Fox: Ooh, here’s another theory: did Mark Knopfler get overshadowed by Tom Petty and the Heartbreakers from late 1970s to early 1990s? Think about the similarities! Both appeared mid/late 1970s, hard to classify (not “classic rock”, not New Wave but enjoyed by hard rock fans, some punks, little kids, critics, etc.), moved seamless into the MTV era by using innovative videos to distract from the fact their singers were weird looking. Petty got the eventual long-term recognition, maybe because he was American and Knopfler wasn’t?!? Parallel: Carlton Fisk overshadowing Gary Carter. Fisk made the HOF in his second year while Kid had to wait six. Makes no sense on paper based on their stats. I’d suggest this was largely fueled by the conscious/subconscious impact of the visual of Fisk waving that ’75 WS home run fair (a series his team DIDN’T EVEN WIN!!) in countless MLB video packages. The true crime is Ted Simmons arguably had a better career than either of them and he was off the ballot in his first year, collecting a scant 3.4 per cent of the vote. Check it: http://bit.ly/1dNH92n

Snake: I resented all the defacto glamour that Fisk got because of that homer. Maybe because Gary played the first part of his career in Montreal? But he was me clutch in New York and was a better defensive catcher.

Fox: Yeah, I think the Carter/Montreal thing was a factor. Similar rationale maybe explains why Dave Winfield was a first ballot HOFer and Andre Dawson took eight tries before he got in? Anyway, I’m working on a kick-ass Bob Boone / The J. Geils Band analogy.
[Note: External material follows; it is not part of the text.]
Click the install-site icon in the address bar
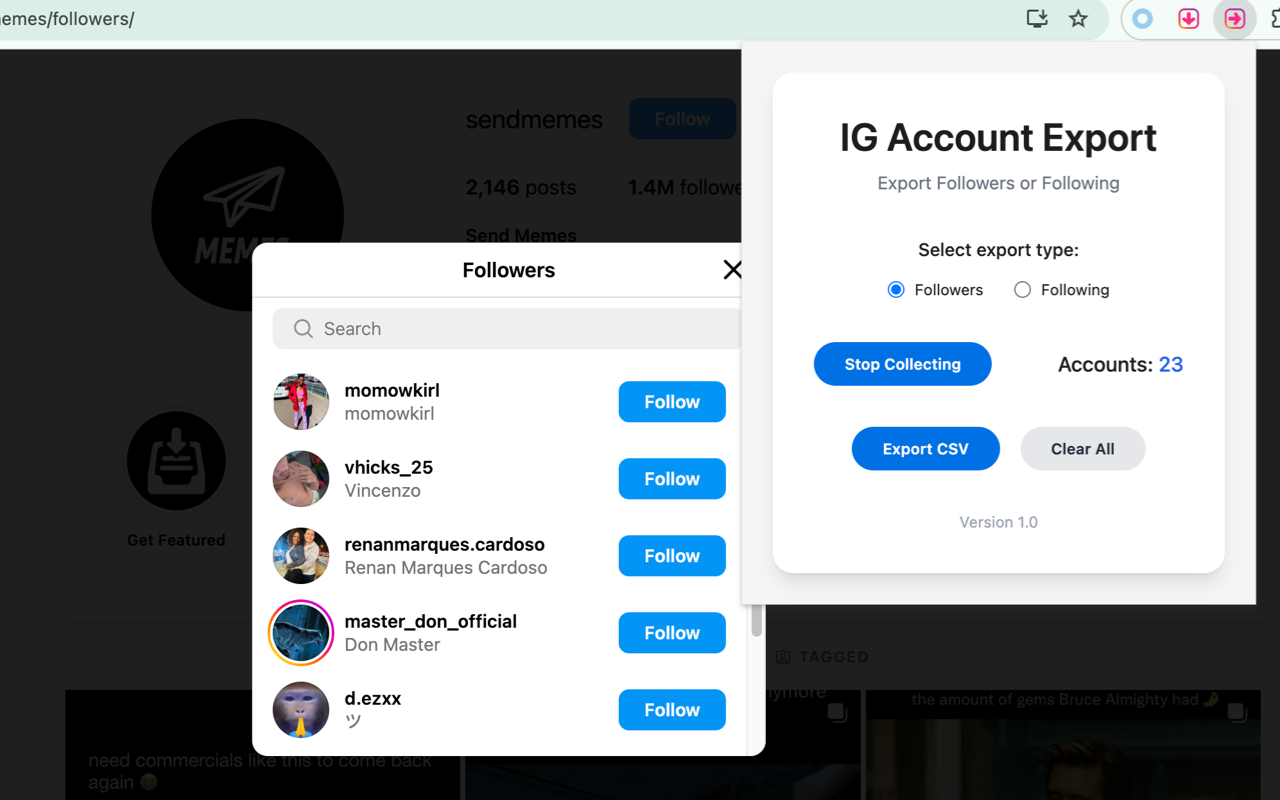The image size is (1280, 800). (1036, 18)
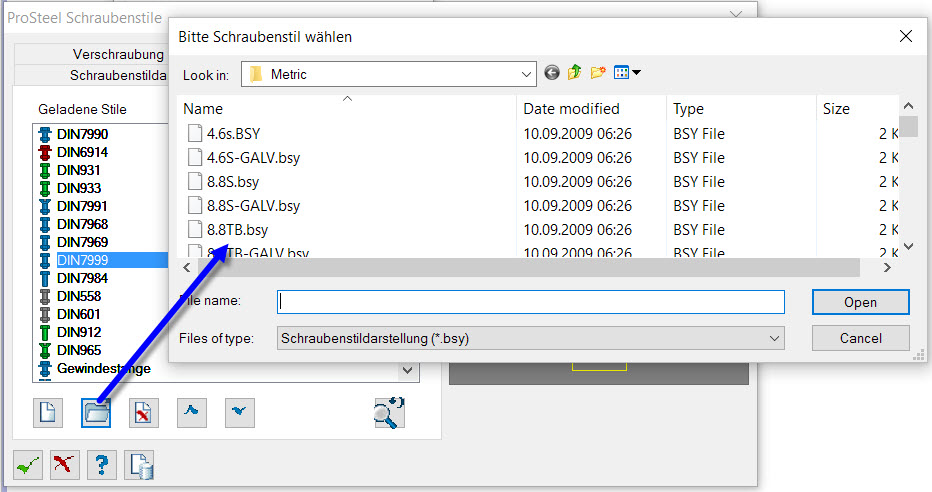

Will advise.

PART TWO

Fox: I had no idea Knopfler wrote Tina Turner’s “Private Dancer”. Would’ve been (strange) if Dire Straits had done that tune instead (shudder)

Fox: I know. Hadn’t thought of that in a while. Haven’t ever heard him sing it. I imagine it as a pretty straight forward straights tune that has a long instrumental finish. Like a bonus track from making movies.

Fox: Best line from the Wiki entry: “Mark Knopfler considered that they were not suitable for a male to sing“… no (guff)

Snake: He also produced Dylan’s Slow train and played a bunch on Infidels. “Sweetheart Like You” and “Precious Angel” are two or my favorite Knopfler riffs. Knopfler should also get actual points for being part of the Jerky Boys (ed. -style) prank call tape. I gotta hire you first guy! Mark, Mark Knopfler!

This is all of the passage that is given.